でかい声で何かよくわからないセリフを叫び続けている。それよりも隣りのジゼルが唱えている呪文だ。
『モタティ デ ジム ヤクィモマム ティンタフィオムル ディ
精霊言語的な発音ではあるが、何を唱えているのかまるで分らない。
イリアの知る魔法の呪文は基本的に精霊の名を呼ぶ「召名句」とマナを捧げる「奉納句」から始まるのだが、ジゼルの唱えているのは、どこからどこまでが一句なのかもよくわからない上に、精霊名の単語までが長い。
そもそも複合精霊魔法であれば唱える際、より相性の悪い精霊への呪文を発声詠唱するはずで、【火の導師】たるジゼルが火精霊への呪文を声に出しているのがおかしい。
「カルロッタこそは! 私の母になってくれるべき人だ。赤毛のブタにはふさわしくない。そうだろう? 君だって分かっているはずだ、そう思うだろう! ジゼル!」
敵から見た場合、ジゼルが明らかに何か大きな魔法の準備をしていて、防ぐためには前に出てそれを止めなければいけない。解っているはずなのだが、バイジスは突っ立ったままでセリフを吐き続けている。空に向かって顔を上げ、こちらを見てさえいない。
左手を口に当てて何か咥え、咥えている物が3秒ほど赤く光る。
そしてバイジスは大量の煙を吐き出した。
『——ヤーイーン ロボン ボーレ ランツ ジェマナ ウェイタ ムポスティ モタテル ジェアール マーカミサーリ!』
ジゼルが長すぎる呪文を唱え終わった。ロウマンから借りた『魔法基礎・
『導師系』アビリティーの魔法使いが最も得意とする古い魔法体系。
通常、長期間の訓練なしには成し得ない精霊との意思疎通。それを最初から可能とする異能、≪精霊伝心≫により行使される「随意操作性顕現精霊魔法」。
ジゼルが右手で掴んでいた橋の欄干が数メルテの長さにわたって燃え上がる。
星明りをかき消す明るさで現れたのは、生き物の形をした、赤く燃え上がる火精霊の顕現体である。
顕現体の形はほぼ蛇に近いが、胴の側面から両生類のような形態の短い脚が8本生えて、その足裏が接触している橋板は焦げ臭い煙を立てている。

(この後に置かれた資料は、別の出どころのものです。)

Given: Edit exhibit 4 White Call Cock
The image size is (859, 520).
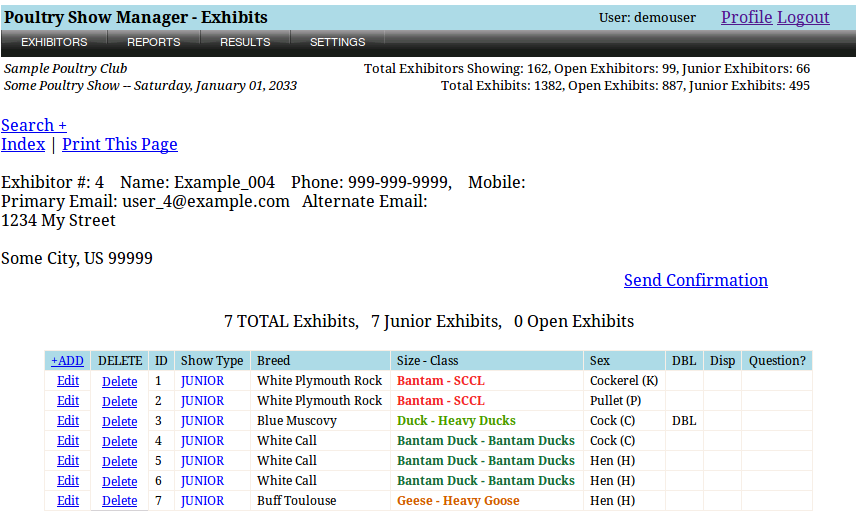Looking at the screenshot, I should (68, 441).
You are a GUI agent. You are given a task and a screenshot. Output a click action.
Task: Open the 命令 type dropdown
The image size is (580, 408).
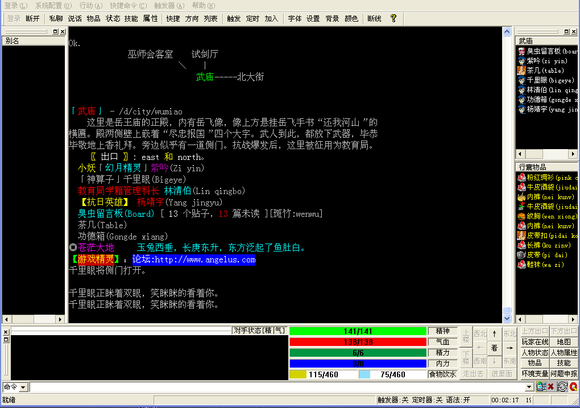[23, 387]
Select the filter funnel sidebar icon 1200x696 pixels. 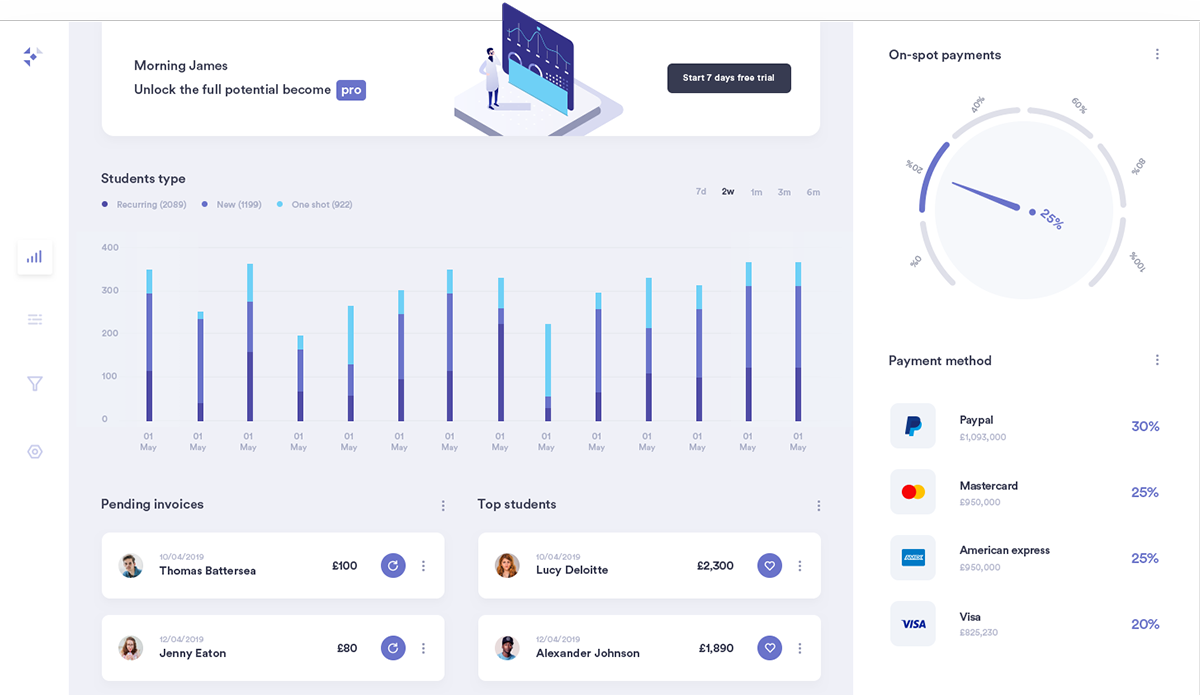[35, 384]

座ったままのジゼルは目を半開きにし、首を傾けてまるで眠っているようだ。その右腕に大蛇の尾が繋がり、魔法だと知らなければやけどを心配しているところである。
炎の大蛇は体をよじらせ、イリアの顔を覗き込むように振り返った。口と思われる部分から、舌と思われる細い炎がひゅるりと飛び出す。「行くぞ」と言っているようだ。

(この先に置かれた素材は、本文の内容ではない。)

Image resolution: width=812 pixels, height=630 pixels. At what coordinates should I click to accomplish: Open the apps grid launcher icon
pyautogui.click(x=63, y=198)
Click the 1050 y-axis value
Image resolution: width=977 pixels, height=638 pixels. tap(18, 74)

「そうかぁ。やっぱり、いう事を聞かないかぁ。大人しく母親と私の関係に協力するのなら、店で働かせるのは勘弁してやろうかと思ったのになぁ!!」
忌まわしいセリフを吐いたバイジス目掛けて顕現体が飛び出す。と思ったら一度橋板の下に潜り込み、左側から再び躍り出ると、そこにあった欄干を飲み込み燃やし尽くし、体格をさらに少し増した。
炎の大蛇に合わせるよう、鉄棒を構えてイリアも走り出す。バイジスは動かず、体を斜めに傾けてこちらを睨みつけ、また左手の何かを咥えて煙を吸い込み、吐き出した。
大蛇が足元に噛みつくようにしてバイジスに躍りかかる。バイジスは避けると同時にこちらへはね跳んだ。
炎で形成された顕現体に対し、殴る蹴るの攻撃が通用するとは思えない。普通に考えれば、火事の火を消す場合と同じく魔法で対処すべきと思うのだがバイジスはそうしない。解決策はもう一つ、単純なものがある。
魔法行使者が倒されれば顕現体も消える。イリアの役目はジゼルを守りつつ、顕現体と共闘することだ。
ジゼルを5メルテ後方に、前進したイリアの鉄棒が着地するバイジスの足元を横に薙いだ。当たりはしたものの、手ごたえが良くない。転ばせることは出来なかった。多少は体勢を崩すことに成功したらしく、バイジスは橋板の上でよろめいてから着地。炎の大蛇がその背後に迫る。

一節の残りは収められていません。